* [PROBLEM TO SOLVE]
How many lines of the listing contain the string "computer"? Only the number is wanted.

=== Section Start ===

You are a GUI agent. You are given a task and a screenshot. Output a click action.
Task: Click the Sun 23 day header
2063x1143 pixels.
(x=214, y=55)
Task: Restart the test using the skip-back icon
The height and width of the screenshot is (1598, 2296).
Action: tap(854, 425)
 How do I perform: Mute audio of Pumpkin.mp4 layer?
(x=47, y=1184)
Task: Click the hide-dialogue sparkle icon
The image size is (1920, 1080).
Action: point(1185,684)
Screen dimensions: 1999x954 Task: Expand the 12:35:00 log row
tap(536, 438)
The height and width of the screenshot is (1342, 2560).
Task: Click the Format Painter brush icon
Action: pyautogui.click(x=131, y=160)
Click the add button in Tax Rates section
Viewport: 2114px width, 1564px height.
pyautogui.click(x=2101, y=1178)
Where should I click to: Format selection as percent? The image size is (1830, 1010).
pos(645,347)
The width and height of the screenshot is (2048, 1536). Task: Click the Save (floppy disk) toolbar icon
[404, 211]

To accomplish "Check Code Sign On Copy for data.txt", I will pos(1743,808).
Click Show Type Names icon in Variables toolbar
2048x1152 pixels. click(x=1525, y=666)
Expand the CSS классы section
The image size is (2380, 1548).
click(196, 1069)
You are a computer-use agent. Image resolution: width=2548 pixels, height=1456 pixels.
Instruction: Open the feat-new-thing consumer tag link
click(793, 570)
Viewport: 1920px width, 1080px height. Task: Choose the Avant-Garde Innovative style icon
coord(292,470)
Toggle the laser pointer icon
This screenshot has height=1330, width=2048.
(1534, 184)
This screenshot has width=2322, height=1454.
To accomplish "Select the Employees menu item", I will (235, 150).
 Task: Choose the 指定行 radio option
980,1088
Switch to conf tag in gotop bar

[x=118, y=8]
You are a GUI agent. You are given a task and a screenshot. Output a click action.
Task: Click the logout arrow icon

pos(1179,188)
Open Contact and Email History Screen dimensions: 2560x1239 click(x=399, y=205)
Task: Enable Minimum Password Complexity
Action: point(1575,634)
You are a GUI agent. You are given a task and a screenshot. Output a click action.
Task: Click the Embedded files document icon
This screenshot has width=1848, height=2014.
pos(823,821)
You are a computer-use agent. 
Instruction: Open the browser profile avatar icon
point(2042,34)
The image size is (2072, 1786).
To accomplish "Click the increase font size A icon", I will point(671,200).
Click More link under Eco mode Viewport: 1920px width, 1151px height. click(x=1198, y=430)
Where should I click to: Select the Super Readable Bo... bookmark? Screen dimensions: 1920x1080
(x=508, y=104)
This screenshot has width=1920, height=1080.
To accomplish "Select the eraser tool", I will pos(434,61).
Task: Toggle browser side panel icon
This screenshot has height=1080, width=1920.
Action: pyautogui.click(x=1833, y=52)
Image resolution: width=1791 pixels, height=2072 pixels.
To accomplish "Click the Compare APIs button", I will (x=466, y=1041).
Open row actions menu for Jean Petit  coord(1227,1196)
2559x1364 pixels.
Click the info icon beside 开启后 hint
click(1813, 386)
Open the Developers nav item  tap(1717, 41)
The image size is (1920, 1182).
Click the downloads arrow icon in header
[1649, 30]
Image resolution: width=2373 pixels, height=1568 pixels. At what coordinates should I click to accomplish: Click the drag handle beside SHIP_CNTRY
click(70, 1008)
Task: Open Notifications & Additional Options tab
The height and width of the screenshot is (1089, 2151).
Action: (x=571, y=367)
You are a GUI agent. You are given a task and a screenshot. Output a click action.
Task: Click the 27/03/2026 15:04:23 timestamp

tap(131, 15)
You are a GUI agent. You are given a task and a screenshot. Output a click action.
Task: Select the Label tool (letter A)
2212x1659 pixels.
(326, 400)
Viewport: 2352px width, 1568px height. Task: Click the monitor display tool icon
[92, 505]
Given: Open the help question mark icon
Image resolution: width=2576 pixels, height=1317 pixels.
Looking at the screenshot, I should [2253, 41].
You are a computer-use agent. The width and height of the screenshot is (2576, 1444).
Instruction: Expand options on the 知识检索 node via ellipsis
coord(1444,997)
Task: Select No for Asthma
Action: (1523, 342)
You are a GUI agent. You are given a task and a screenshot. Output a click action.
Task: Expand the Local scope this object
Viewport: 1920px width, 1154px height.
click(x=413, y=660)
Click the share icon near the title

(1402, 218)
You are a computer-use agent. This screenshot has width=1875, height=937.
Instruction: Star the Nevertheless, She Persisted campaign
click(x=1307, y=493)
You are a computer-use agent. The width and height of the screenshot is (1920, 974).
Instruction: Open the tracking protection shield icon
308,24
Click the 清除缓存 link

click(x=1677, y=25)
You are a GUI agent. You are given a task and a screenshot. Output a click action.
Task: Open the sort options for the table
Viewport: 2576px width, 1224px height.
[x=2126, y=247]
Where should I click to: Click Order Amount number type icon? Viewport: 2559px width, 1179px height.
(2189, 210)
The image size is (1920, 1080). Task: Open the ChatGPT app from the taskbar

=== Section End ===

* [EXPECTED OUTPUT]
5